Acheter un appartement, c'est aussi acheter une façade, un toit, un escalier. Autant de charges communes que chaque propriétaire paye au prorata de la surface de son logement mais dont chacun doit s'acquitter. Souvent mal évaluées, ces charges peuvent peser très lourd dans le budget des familles les plus modestes. Quand ce n'est pas pour se voir, après avoir rêvé d'être propriétaires, expropriés d'une copropriété devenue insalubre, voire dangeureuse, afin qu'elle soit rasée.
En 2006, la Direction générale de l'urbanisme de l'habitat et de la construction, (DGUHC) estimait à 300.000 le nombre de logements situés dans des copropriétés en difficulté. Un chiffre que les observateurs considèrent en dessous de la réalité puisqu'il est établi à partir des procédures publiques de redressement et que, lorsqu'il s'agit du parc privé, les pouvoirs publics ont du mal à obtenir des données statistiques. Mais, surtout, ce que tous redoutent, c'est le développement de ce processus. D'ici cinq ans, ce phénomène pourrait concerner plus de 200.000 logements rien qu'en Ile-de-France, l'une des principales régions concernées par ce phénomène majoritairement urbain.
«Certaines copropriétés vont très mal. Les familles sont fauchées et n'arrivent plus à rééquilibrer les finances. Et la dégradation se poursuit à cause de l'insolvabilité des propriétaires, qu'ils louent ou occupent l'appartement. La famille parvient à acheter un bien pas trop cher parce que souvent en mauvais état. Mais ensuite, il leur est impossible de réaliser les travaux nécessaires étant donné qu'ils sont à 0 euro dès le 20 du mois », constate André Massot, chargé d'études à l'Institut d'aménagement et d'urbanisme de la région Ile-de-France.

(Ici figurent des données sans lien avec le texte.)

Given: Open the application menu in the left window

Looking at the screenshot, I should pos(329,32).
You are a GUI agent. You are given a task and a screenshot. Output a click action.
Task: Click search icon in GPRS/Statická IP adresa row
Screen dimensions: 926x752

Un ravalement de façades, des infiltrations d'eau, des fuites sur le toit, un ascenseur à réparer..., si les lieux n'étaient pas impeccables au départ, les charges communes deviennent très vite lourdes, voire insupportables pour une partie des copropriétaires qui ont déjà du mal à payer leurs remboursements mensuels. Face à l'insolvabilité de certains, les autres ne peuvent suppléer. Les retards de paiements s'accumulent, et en parallèle l'immeuble et ses abords se détériorent, des travaux de plus en plus importants, de plus en plus coûteux, deviennent nécessaires, entraînant de nouvelles augmentations de charges : c'est l'engrenage... Le bien perd de sa valeur et les appartements deviennent invendables voire carrément insalubres...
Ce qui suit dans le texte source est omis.